Below are the Detroit Red Wings' selections at the 2018 NHL entry draft, which was held on June 22 and 23, 2018, at the American Airlines Center in Dallas, Texas.

| Round | # | Player | Pos | Nationality | College/Junior/Club team (League) |
|---|---|---|---|---|---|
| 1 | 6 | Filip Zadina | RW | Czech Republic | Halifax Mooseheads (QMJHL) |
| 1 | 30^{1} | Joe Veleno | C | Canada | Drummondville Voltigeurs (QMJHL) |
| 2 | 33^{2} | Jonatan Berggren | RW | Sweden | Skellefteå AIK J20 (SuperElit) |
| 2 | 36 | Jared McIsaac | D | Canada | Halifax Mooseheads (QMJHL) |
| 3 | 67 | Alec Regula | D | United States | London Knights (OHL) |
| 3 | 81^{3} | Seth Barton | D | Canada | Trail Smoke Eaters (BCHL) |
| 3 | 84^{4} | Jesper Eliasson | G | Sweden | IF Troja/Ljungby J20 (SuperElit) |
| 4 | 98 | Ryan O'Reilly | RW | United States | Madison Capitols (USHL) |
| 6 | 160^{5} | Victor Brattstrom | G | Sweden | Timra IK (Allsvenskan) |
| 7 | 191 | Otto Kivenmaki | C | Finland | Assat U20 (Nuorten SM-liiga) |

Notes:
1. The Vegas Golden Knights' first-round pick went to the Detroit Red Wings as the result of a trade on February 26, 2018, that sent Tomas Tatar to Vegas in exchange for the Islanders' second-round pick in 2019, a third-round pick in 2021 and this pick.

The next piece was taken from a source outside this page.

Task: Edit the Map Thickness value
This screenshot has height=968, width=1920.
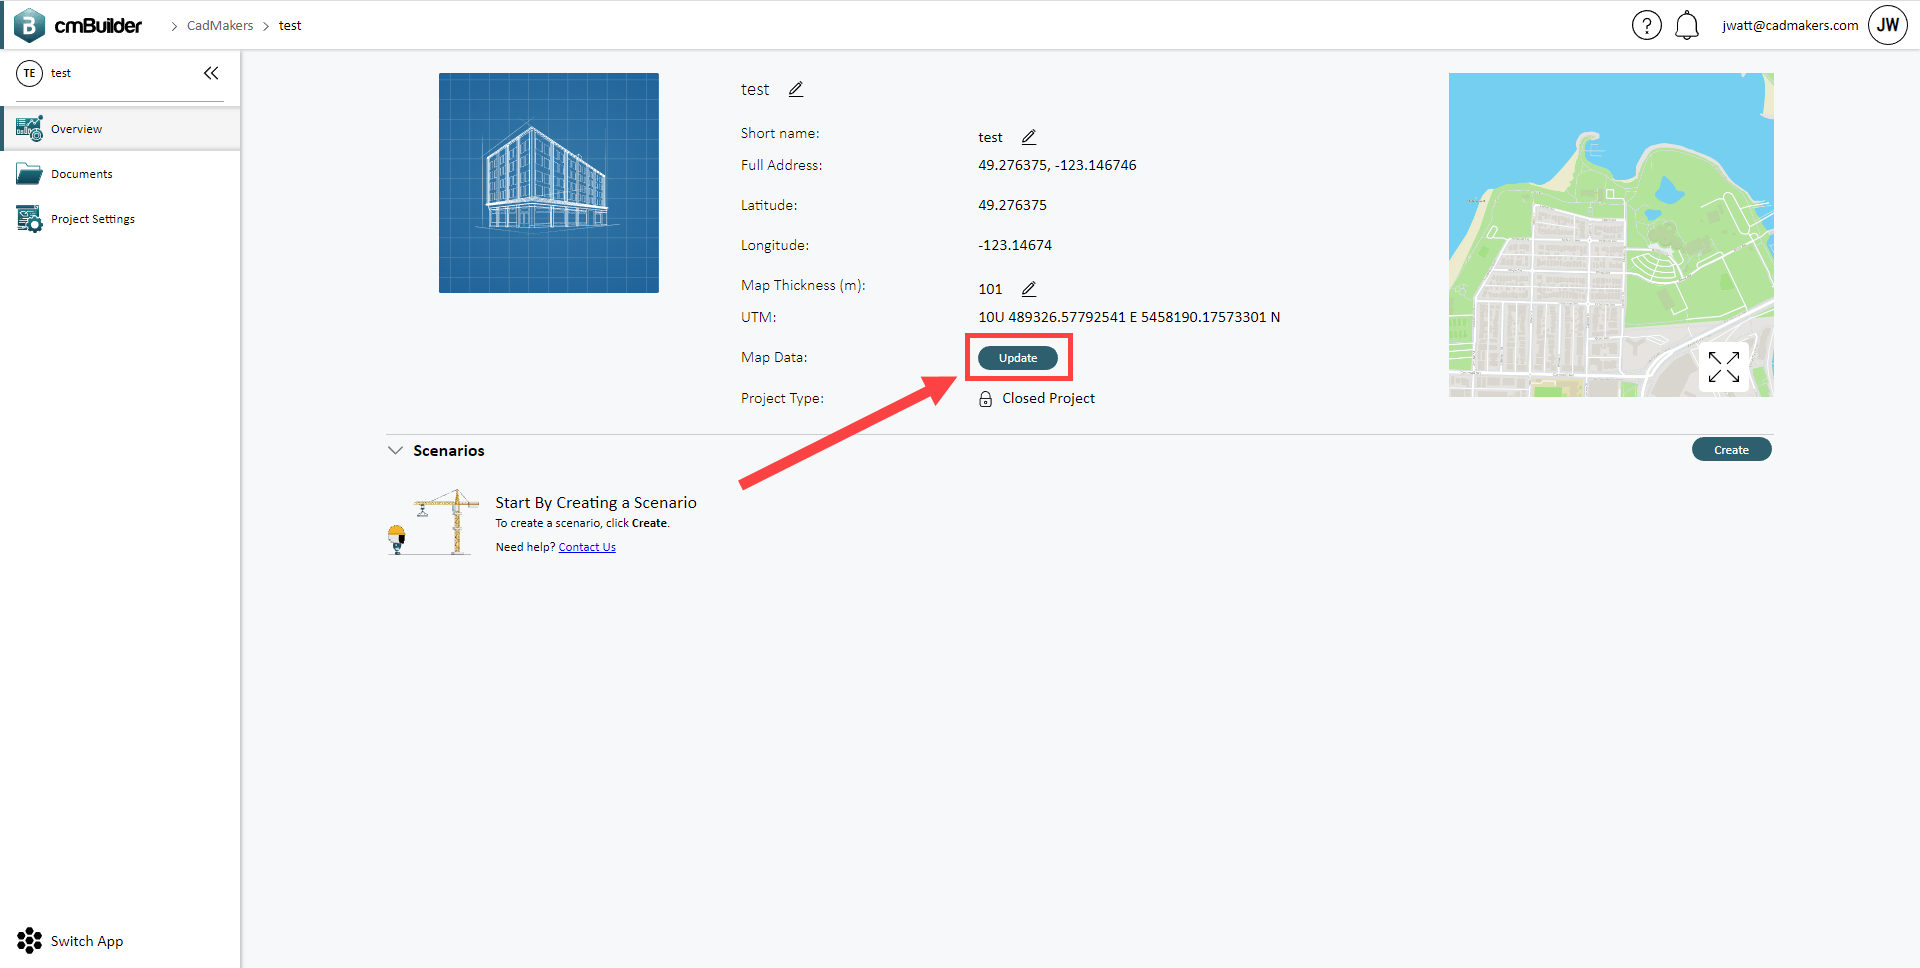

2. The Ottawa Senators' second-round pick went to the Detroit Red Wings as the result of a trade on February 28, 2017, that sent Brendan Smith to the New York Rangers in exchange for a third-round pick in 2017 and this pick.
3. The Philadelphia Flyers' third-round pick went to the Detroit Red Wings as the result of a trade on February 19, 2018, that sent Petr Mrazek to Philadelphia in exchange for a conditional third-round pick in 2019 and this pick (being conditional at the time of the trade).

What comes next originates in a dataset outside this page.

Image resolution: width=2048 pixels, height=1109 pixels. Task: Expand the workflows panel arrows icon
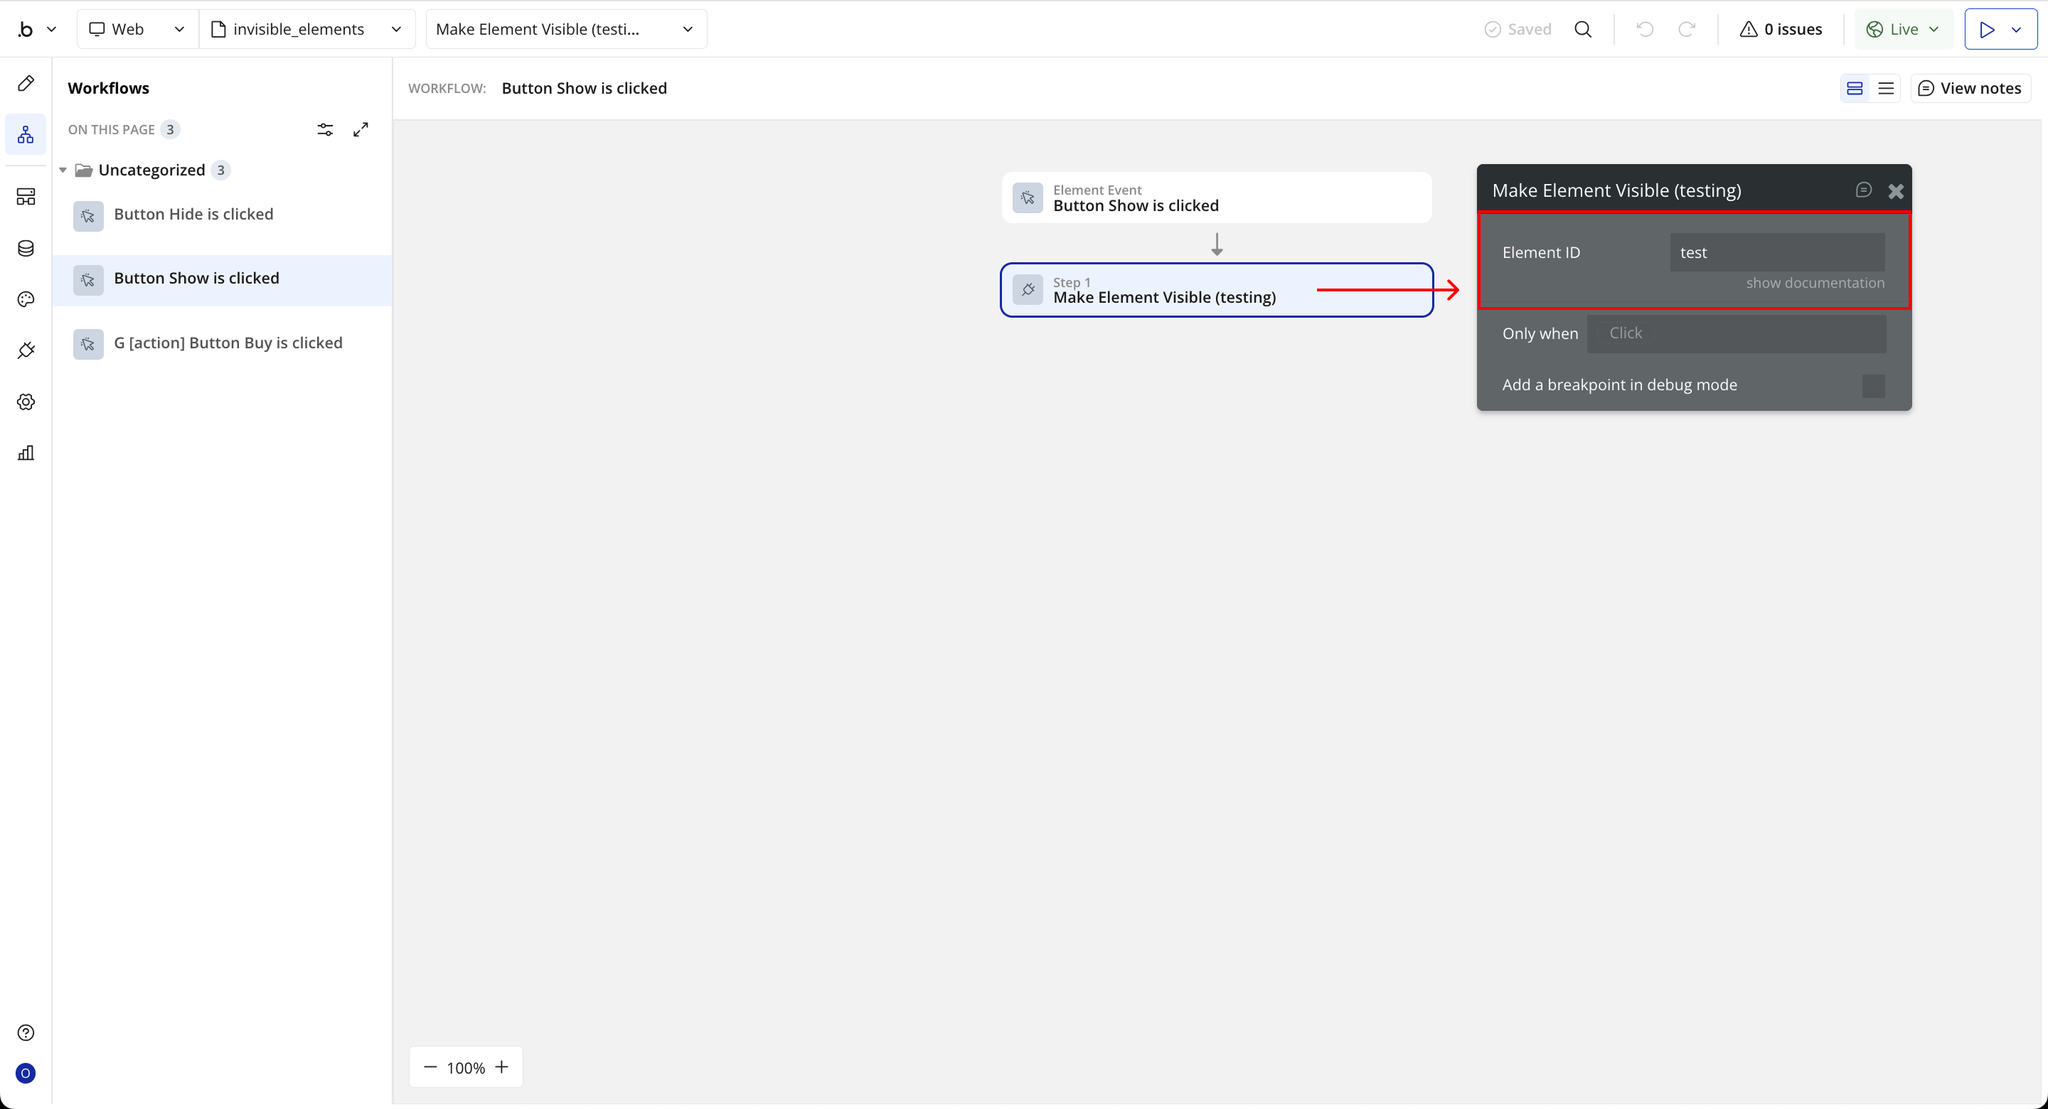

4. The Pittsburgh Penguins' third-round pick went to the Detroit Red Wings as the result of a trade on October 21, 2017, that sent Riley Sheahan and a fifth-round pick in 2018 to Pittsburgh in exchange for Scott Wilson and this pick.
5. The Montreal Canadiens' sixth-round pick went to the Columbus Blue Jackets as the result of a trade on June 23, 2018, that sent a fifth-round pick in 2019 to Detroit in exchange for this pick. The Red Wings acquired this pick as the result of a trade on February 28, 2017, that sent Steve Ott to Montreal.